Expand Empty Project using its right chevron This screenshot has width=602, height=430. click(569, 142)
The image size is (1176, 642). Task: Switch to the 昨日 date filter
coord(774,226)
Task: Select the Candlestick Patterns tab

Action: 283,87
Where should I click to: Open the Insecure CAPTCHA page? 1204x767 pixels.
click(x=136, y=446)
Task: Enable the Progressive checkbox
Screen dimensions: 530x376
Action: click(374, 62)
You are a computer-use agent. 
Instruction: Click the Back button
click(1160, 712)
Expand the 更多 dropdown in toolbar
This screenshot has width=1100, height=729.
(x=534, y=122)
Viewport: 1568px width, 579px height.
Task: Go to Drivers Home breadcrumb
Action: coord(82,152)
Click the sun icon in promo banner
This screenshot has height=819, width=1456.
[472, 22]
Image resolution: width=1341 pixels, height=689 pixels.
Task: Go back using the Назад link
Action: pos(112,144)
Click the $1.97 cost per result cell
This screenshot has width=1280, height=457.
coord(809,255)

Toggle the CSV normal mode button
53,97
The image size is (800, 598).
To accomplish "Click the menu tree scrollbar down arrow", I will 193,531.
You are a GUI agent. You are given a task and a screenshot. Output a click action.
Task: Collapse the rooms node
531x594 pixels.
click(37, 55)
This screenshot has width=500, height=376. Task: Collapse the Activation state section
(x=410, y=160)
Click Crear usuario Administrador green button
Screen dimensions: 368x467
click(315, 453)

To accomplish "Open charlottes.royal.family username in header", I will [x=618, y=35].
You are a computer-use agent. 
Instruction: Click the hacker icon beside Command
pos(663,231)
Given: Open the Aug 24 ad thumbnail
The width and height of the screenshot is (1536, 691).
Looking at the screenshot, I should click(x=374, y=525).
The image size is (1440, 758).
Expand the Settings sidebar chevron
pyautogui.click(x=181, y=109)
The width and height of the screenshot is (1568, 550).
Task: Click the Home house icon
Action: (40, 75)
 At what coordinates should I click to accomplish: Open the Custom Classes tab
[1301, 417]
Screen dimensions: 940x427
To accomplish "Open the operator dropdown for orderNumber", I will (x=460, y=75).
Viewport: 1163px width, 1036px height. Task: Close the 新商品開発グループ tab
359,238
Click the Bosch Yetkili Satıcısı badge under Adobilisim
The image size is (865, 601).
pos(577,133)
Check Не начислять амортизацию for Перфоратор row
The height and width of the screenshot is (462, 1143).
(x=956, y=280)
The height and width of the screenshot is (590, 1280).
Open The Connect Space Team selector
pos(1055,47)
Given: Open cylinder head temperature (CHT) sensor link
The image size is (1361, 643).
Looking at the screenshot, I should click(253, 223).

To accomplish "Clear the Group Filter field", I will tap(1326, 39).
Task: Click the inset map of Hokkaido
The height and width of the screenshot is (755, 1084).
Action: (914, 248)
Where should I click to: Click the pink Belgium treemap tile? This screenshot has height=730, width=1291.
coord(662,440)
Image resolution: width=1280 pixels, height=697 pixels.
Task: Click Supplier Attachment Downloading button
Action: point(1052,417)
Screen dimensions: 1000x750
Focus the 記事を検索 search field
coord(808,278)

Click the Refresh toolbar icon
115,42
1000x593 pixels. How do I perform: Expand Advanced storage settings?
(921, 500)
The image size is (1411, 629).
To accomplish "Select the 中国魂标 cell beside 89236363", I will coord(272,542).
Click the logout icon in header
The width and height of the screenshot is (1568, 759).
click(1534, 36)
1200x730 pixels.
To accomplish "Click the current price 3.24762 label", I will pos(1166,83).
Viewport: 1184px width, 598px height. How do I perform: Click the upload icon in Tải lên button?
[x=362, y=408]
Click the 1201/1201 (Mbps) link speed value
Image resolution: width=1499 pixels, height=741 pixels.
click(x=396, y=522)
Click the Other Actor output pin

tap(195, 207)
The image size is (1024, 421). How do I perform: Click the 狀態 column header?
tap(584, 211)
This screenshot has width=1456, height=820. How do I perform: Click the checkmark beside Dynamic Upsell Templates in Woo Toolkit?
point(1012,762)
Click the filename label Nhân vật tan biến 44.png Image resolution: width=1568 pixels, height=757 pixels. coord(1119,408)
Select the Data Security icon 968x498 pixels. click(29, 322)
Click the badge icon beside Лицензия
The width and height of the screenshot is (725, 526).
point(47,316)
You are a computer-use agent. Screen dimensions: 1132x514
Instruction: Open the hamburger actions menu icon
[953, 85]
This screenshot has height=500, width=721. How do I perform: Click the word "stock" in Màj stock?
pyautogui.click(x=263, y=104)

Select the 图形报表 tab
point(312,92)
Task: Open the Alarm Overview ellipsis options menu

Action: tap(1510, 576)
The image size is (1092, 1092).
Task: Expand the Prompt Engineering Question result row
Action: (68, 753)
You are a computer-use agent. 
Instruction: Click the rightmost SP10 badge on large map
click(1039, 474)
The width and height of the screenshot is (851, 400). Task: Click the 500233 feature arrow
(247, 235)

........

● Work instructions:
The answer must be the full data, repeated word for word.

● Solution for this problem:
Expand Empty Project using its right chevron This screenshot has width=602, height=430. click(569, 142)
The image size is (1176, 642). Task: Switch to the 昨日 date filter
coord(774,226)
Task: Select the Candlestick Patterns tab

Action: 283,87
Where should I click to: Open the Insecure CAPTCHA page? 1204x767 pixels.
click(x=136, y=446)
Task: Enable the Progressive checkbox
Screen dimensions: 530x376
Action: click(374, 62)
You are a computer-use agent. 
Instruction: Click the Back button
click(1160, 712)
Expand the 更多 dropdown in toolbar
This screenshot has width=1100, height=729.
(x=534, y=122)
Viewport: 1568px width, 579px height.
Task: Go to Drivers Home breadcrumb
Action: coord(82,152)
Click the sun icon in promo banner
This screenshot has height=819, width=1456.
[472, 22]
Image resolution: width=1341 pixels, height=689 pixels.
Task: Go back using the Назад link
Action: pos(112,144)
Click the $1.97 cost per result cell
This screenshot has width=1280, height=457.
coord(809,255)

Toggle the CSV normal mode button
53,97
The image size is (800, 598).
To accomplish "Click the menu tree scrollbar down arrow", I will 193,531.
You are a GUI agent. You are given a task and a screenshot. Output a click action.
Task: Collapse the rooms node
531x594 pixels.
click(37, 55)
This screenshot has width=500, height=376. Task: Collapse the Activation state section
(x=410, y=160)
Click Crear usuario Administrador green button
Screen dimensions: 368x467
click(315, 453)

To accomplish "Open charlottes.royal.family username in header", I will [x=618, y=35].
You are a computer-use agent. 
Instruction: Click the hacker icon beside Command
pos(663,231)
Given: Open the Aug 24 ad thumbnail
The width and height of the screenshot is (1536, 691).
Looking at the screenshot, I should click(x=374, y=525).
The image size is (1440, 758).
Expand the Settings sidebar chevron
pyautogui.click(x=181, y=109)
The width and height of the screenshot is (1568, 550).
Task: Click the Home house icon
Action: (40, 75)
 At what coordinates should I click to accomplish: Open the Custom Classes tab
[1301, 417]
Screen dimensions: 940x427
To accomplish "Open the operator dropdown for orderNumber", I will (x=460, y=75).
Viewport: 1163px width, 1036px height. Task: Close the 新商品開発グループ tab
359,238
Click the Bosch Yetkili Satıcısı badge under Adobilisim
The image size is (865, 601).
pos(577,133)
Check Не начислять амортизацию for Перфоратор row
The height and width of the screenshot is (462, 1143).
(x=956, y=280)
The height and width of the screenshot is (590, 1280).
Open The Connect Space Team selector
pos(1055,47)
Given: Open cylinder head temperature (CHT) sensor link
The image size is (1361, 643).
Looking at the screenshot, I should click(253, 223).

To accomplish "Clear the Group Filter field", I will tap(1326, 39).
Task: Click the inset map of Hokkaido
The height and width of the screenshot is (755, 1084).
Action: (914, 248)
Where should I click to: Click the pink Belgium treemap tile? This screenshot has height=730, width=1291.
coord(662,440)
Image resolution: width=1280 pixels, height=697 pixels.
Task: Click Supplier Attachment Downloading button
Action: point(1052,417)
Screen dimensions: 1000x750
Focus the 記事を検索 search field
coord(808,278)

Click the Refresh toolbar icon
115,42
1000x593 pixels. How do I perform: Expand Advanced storage settings?
(921, 500)
The image size is (1411, 629).
To accomplish "Select the 中国魂标 cell beside 89236363", I will coord(272,542).
Click the logout icon in header
The width and height of the screenshot is (1568, 759).
click(1534, 36)
1200x730 pixels.
To accomplish "Click the current price 3.24762 label", I will pos(1166,83).
Viewport: 1184px width, 598px height. How do I perform: Click the upload icon in Tải lên button?
[x=362, y=408]
Click the 1201/1201 (Mbps) link speed value
Image resolution: width=1499 pixels, height=741 pixels.
click(x=396, y=522)
Click the Other Actor output pin

tap(195, 207)
The image size is (1024, 421). How do I perform: Click the 狀態 column header?
tap(584, 211)
This screenshot has width=1456, height=820. How do I perform: Click the checkmark beside Dynamic Upsell Templates in Woo Toolkit?
point(1012,762)
Click the filename label Nhân vật tan biến 44.png Image resolution: width=1568 pixels, height=757 pixels. coord(1119,408)
Select the Data Security icon 968x498 pixels. click(29, 322)
Click the badge icon beside Лицензия
The width and height of the screenshot is (725, 526).
point(47,316)
You are a computer-use agent. Screen dimensions: 1132x514
Instruction: Open the hamburger actions menu icon
[953, 85]
This screenshot has height=500, width=721. How do I perform: Click the word "stock" in Màj stock?
pyautogui.click(x=263, y=104)

Select the 图形报表 tab
point(312,92)
Task: Open the Alarm Overview ellipsis options menu

Action: tap(1510, 576)
The image size is (1092, 1092).
Task: Expand the Prompt Engineering Question result row
Action: (68, 753)
You are a computer-use agent. 
Instruction: Click the rightmost SP10 badge on large map
click(1039, 474)
The width and height of the screenshot is (851, 400). Task: Click the 500233 feature arrow
(247, 235)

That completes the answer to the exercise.